= TEKS HASIL EKSTRAKSI =

- Back to Home »
- Opini , Tsaqofah »
- Dakwah Islam Ideologis; Metode Shahih Menangkal Budaya Liberal Barat
Posted by : Prisna Defauzi
Selasa, 03 Desember 2013
Setiap ideologi yang ada di
dunia ini masing-masing memiliki fikrah dan thariqah. Fikrah
adalah seperangkat konsep yang terkait dengan penyelesaian berbagai
problematika yang ada dalam kehidupan. Sementara thariqah adalah metode
pelaksanaan dari fikrah tersebut. Jelasnya, thariqah menguraikan
secara rinci mekanisme operasional bagaimana fikrah itu harus
diaplikasikan, dipelihara, dan disebarluaskan. Sehingga dari definisi fikrah
dan thariqah tersebut, dapat dipahami bahwa masing-masing ideologi satu
sama lain saling menuntut untuk diaplikasikan, dipelihara, dan disebarluaskan
ke seluruh dunia, tidak terkecuali ideologi kapitalisme-sekulerisme yang
diemban oleh barat. Pasalnya, realitas selama ini menunjukan ke arah demikian.

= DAFTAR ENTRI =
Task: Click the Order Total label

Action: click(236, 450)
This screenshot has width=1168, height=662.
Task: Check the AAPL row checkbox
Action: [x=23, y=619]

= ARAHAN TUGAS 1 =
Tentukan apakah setiap pernyataan berikut sesuai dengan teks tentang fikrah dan thariqah, lalu jawab ya atau tidak disertai kutipan persis dari teks yang menjadi dasarnya. (a) Fikrah adalah metode pelaksanaan dari thariqah. (b) Thariqah menguraikan secara rinci bagaimana fikrah harus diaplikasikan, dipelihara, dan disebarluaskan. (c) Ideologi kapitalisme-sekulerisme dikecualikan dari tuntutan untuk disebarluaskan ke seluruh dunia.
= ARAHAN TUGAS 2 =
Lanjutkan teks tentang fikrah dan thariqah mulai setelah kalimat terakhirnya.

= HASIL LATIHAN 1 =
(a) Tidak: "Sementara thariqah adalah metode pelaksanaan dari fikrah tersebut."
(b) Ya: "thariqah menguraikan secara rinci mekanisme operasional bagaimana fikrah itu harus diaplikasikan, dipelihara, dan disebarluaskan"
(c) Tidak: "tidak terkecuali ideologi kapitalisme-sekulerisme yang diemban oleh barat"

= HASIL LATIHAN 2 =
Barat dengan masifnya mempropagandakan ideologinya ke berbagai negeri yang ada
di bawah hegemoninya, termasuk menyebarluaskan budaya liberal yang merupakan fikrah
dari ideologi kapitalisme-sekulerisme yang mereka emban.
Berkenaan
dengan budaya, Andreas Eppink mendefinisikan budaya sebagai keseluruhan nilai
sosial, ilmu pengetahuan serta keseluruhan struktur-struktur sosial, religius,
dan lain-lain, tambahan lagi segala pernyataan intelektual dan artistik yang
menjadi ciri khas suatu masyarakat (http://id.shvoong.com). Dari
definisi tersebut dapat disimpulkan bahwa yang kemudian menentukan corak
kehidupan suatu masyarakat adalah budaya yang diterapkan di tengah-tengah
masyarakat itu sendiri.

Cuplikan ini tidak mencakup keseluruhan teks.